RECORDS PROVIDED: Begin

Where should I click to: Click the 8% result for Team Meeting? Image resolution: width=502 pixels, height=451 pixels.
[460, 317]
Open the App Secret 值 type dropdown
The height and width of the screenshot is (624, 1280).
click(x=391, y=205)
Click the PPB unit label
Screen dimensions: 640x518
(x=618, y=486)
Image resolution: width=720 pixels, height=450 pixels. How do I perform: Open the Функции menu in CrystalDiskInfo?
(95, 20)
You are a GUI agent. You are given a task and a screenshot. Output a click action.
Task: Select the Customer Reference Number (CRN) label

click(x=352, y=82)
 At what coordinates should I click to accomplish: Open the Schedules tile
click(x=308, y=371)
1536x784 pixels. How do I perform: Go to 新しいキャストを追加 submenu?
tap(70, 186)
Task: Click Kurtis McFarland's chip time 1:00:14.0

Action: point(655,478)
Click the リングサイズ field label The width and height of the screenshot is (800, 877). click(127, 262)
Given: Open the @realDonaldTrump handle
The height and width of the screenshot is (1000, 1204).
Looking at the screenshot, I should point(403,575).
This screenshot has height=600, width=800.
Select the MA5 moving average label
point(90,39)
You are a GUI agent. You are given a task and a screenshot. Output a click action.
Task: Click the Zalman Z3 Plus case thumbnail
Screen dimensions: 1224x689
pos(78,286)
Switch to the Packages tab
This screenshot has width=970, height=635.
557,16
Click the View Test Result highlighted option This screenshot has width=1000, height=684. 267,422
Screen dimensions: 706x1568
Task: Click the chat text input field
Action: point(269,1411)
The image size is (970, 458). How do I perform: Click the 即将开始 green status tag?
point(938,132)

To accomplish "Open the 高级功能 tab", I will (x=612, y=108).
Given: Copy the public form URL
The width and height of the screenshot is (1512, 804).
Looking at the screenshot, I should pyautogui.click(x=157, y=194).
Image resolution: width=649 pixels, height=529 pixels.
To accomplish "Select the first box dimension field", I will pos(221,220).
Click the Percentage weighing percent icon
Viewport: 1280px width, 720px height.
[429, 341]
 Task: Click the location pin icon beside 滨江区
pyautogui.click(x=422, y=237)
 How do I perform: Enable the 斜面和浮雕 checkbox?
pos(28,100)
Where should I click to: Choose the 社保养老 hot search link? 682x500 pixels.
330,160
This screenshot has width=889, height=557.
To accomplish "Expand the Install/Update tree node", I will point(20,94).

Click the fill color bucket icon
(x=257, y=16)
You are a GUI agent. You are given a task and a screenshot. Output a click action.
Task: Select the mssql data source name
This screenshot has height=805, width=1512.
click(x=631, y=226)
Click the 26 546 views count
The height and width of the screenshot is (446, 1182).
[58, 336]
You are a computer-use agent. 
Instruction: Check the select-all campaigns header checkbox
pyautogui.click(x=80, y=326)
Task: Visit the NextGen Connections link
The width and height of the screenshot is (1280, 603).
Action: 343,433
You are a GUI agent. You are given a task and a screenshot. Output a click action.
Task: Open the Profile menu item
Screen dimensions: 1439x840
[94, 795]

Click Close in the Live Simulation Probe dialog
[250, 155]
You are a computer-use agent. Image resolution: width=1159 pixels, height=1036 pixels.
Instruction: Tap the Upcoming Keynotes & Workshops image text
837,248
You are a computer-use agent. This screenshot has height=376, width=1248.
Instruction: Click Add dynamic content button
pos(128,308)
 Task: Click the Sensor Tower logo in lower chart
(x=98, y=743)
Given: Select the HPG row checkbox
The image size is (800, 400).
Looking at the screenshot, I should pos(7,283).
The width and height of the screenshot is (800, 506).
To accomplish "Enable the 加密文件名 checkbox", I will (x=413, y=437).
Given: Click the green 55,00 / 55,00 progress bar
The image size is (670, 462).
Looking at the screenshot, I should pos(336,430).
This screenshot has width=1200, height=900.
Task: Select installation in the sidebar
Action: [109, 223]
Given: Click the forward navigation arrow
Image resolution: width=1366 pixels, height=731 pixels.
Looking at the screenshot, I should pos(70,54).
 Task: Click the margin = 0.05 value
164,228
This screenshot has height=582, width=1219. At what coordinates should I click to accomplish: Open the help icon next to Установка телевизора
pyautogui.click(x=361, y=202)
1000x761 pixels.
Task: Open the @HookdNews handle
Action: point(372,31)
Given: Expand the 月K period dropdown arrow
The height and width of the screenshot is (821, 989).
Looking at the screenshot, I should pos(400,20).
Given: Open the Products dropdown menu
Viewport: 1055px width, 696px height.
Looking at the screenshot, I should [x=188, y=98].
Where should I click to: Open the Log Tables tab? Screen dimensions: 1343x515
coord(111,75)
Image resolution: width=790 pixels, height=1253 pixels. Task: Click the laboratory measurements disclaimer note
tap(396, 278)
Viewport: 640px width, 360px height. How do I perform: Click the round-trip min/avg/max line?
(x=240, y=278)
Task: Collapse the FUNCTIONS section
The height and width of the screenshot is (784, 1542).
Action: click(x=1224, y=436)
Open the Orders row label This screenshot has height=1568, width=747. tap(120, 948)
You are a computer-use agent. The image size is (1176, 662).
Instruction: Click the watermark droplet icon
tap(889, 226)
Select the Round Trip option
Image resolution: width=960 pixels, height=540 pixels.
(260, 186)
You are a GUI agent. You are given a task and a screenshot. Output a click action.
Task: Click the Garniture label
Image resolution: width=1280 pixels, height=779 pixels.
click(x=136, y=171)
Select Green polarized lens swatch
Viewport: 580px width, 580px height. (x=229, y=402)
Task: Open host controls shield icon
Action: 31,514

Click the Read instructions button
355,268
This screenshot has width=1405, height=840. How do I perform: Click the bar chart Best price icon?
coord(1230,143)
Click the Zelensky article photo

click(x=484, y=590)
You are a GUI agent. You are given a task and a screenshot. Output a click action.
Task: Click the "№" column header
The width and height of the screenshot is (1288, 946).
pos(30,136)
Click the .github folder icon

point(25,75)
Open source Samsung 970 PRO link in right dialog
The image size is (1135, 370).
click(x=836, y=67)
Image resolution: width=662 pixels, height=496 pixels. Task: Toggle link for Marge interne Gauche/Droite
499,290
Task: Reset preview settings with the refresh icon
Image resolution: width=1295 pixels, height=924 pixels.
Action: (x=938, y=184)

RECORDS PROVIDED: End

Could you copy each line of the material that holds "source"?

SOLUTION
Task: Select the mssql data source name
Open source Samsung 970 PRO link in right dialog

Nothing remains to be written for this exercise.